[PASSAGE SHOWN]
I admit I could be wrong, but – having perhaps at least in some ways, and partially, understood the errors of both my selfish and my extremist suffering-causing pasts – I still cannot accept that such a compassionate, empathic, deity would, could, sanction such a taking of such innocence and allow such infliction of suffering to continue. For that makes no sense to me, given how I now do not believe there is another life awaiting us where we, judicium divinum, are rewarded or condemned. I find no comfort there; no satisfying explanation for the suffering that afflicts so many now as in the past: as if that, such suffering, as was written once, many times, is some sort of casus belli for our life, to be endured until such time as such a deity deems fit to end it.

Man, that is born of a woman, hath but a short time to live, and is full of misery. He cometh up, and is cut down, like a flower; he fleeth as it were a shadow, and never continueth in one stay. In the midst of life we are in death. Of whom may we seek for succour, but of thee, O Lord…

Must we therefore be resigned to suffering, to misery, to injustices, to the iniquity, to the continuing iniquity, of selfish, hubriatic, individuals who bully, rape, scheme, subjugate, manipulate, injure, maim, and kill? Reassured by judicium divinum or – perhaps – hoping, trusting, in the pending justice of some judge, some government, or some State?

Is it wrong for me to still feel the need for someone, some many, somewhere, to somehow in some way forestall, prevent, such deeds by such persons as may unjustly harm some others so that there is no waiting for the divine justice of a deity; no waiting for some Court somewhere to – possibly, and sometimes – requite a grievous wrong. No waiting for that promised idealistic idyllic future society when we humans – having somehow (perhaps miraculously) been changed in nature en masse – have ceased to so grievously, harmfully, selfishly, inflict ourselves on others.

My own and only fallible answer to the question of how to deal with the suffering that blights this world therefore seems to be the answer of a personal honour. That is, for each of us to gently try to carry that necessary harmony, that balance, of δίκη, wordlessly within; to thus restrain ourselves from causing harm while being able, prepared, in the immediacy of the moment, to personally, physically, restrain – prevent – others when we chance upon such harm being done. This, to me, is Life in its wholesome natural fullness – as lived, presenced, by the brief, mortal, consciously aware, emanations we are; mortal emanations capable of restraint, reason, culture, and reforming change; of learning from our pathei-mathos and that of others. My personal answer to personal questions, perplexion, and to grief and doubt. The answer which is to live in hope – even need – of a personal loyal love; to live with empathy, gentleness, humility, compassion, and yet with strength enough to do what should be done when, within the purvue of our personal space, we meet with one or many causing suffering and harm, no thought then for the fragility of our own mortal life or even for personal consequences beyond the ἁρμονίη we, in such honourable moments, are.

[COLLECTED MATERIAL]
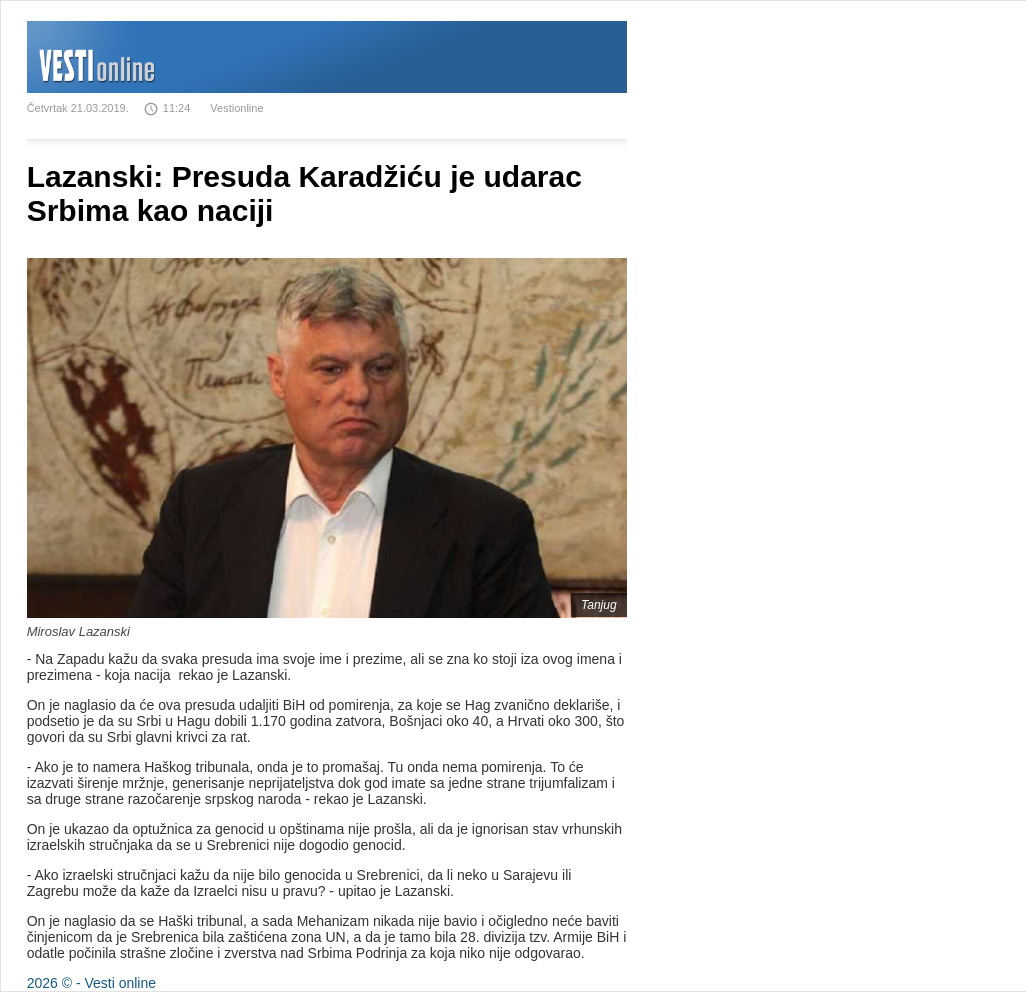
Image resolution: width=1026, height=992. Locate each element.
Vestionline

[TO DO] In the reflection on suffering, why does the writer say the idea of a compassionate deity sanctioning suffering "makes no sense"? Answer in one to three sentences.

[FINAL RESULT] It makes no sense to the writer because the writer no longer believes in another life after this one, where people are rewarded or condemned by divine judgment. Without that afterlife, the writer finds no comfort and no satisfying explanation for why such a deity would allow innocence to be taken and suffering to continue.